Perempuan renta itulah yang selalu mengajariku mencintai
malam. Setiap malam dikecupnya pelan-pelan lelapku dan dengan lembut di ajaknya
keluar melihat bintang. “Mari Nduk, kita berburu Bidadari”. Entah entah kenapa
kata-kata itu selalu manjur membuat mataku langsung terbelalak gembira.

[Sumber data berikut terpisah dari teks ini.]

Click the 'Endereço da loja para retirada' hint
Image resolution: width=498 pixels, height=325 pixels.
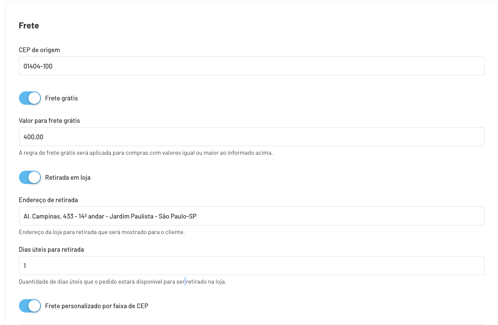click(102, 232)
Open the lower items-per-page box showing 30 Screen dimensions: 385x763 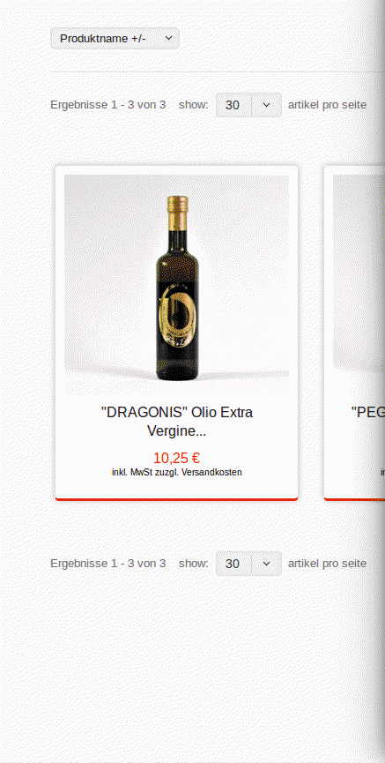pyautogui.click(x=248, y=564)
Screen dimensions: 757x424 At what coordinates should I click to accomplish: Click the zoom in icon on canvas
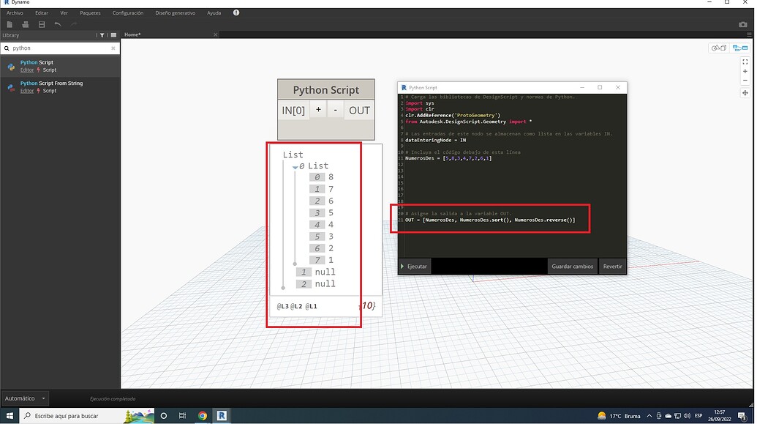(745, 71)
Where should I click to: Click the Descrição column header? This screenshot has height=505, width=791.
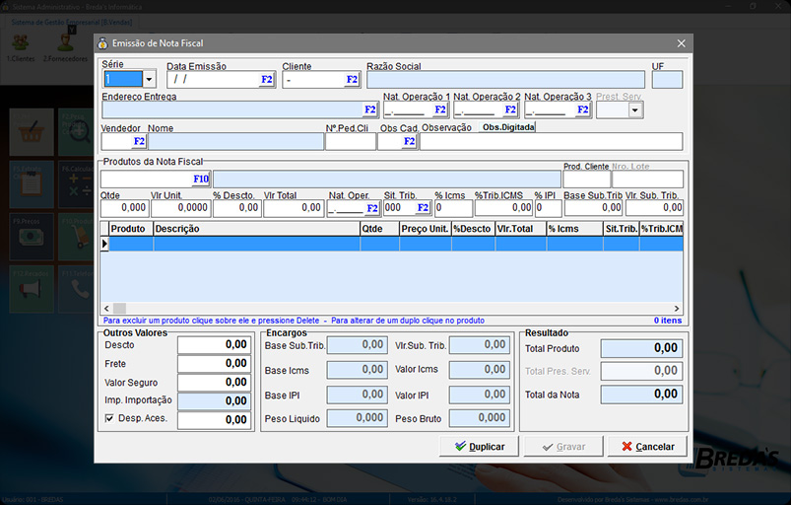pos(256,229)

Diajaknya aku ke halaman rumah tanpa alas kaki dan di ajarkannya ritual
“memanggil Bidadari” itu padaku.
Pada awalnya tangan kami
terkatup di depan dada. Mata kami perlahan terpejam dan mulai merasakan desir
angin bergerisik di antara daun0daun kering. Suara gemerisik itu kadang seperti
bisikan kesedihan yang entah dari man datangnya. Entah kekuatan darimana tangan
kaki kami berdentam ke tanah dan seperti sebuah orkestra raksasa hati kami
berdegup tak kuasa untuk menolak music yang begitu saja menyeruak dari dada.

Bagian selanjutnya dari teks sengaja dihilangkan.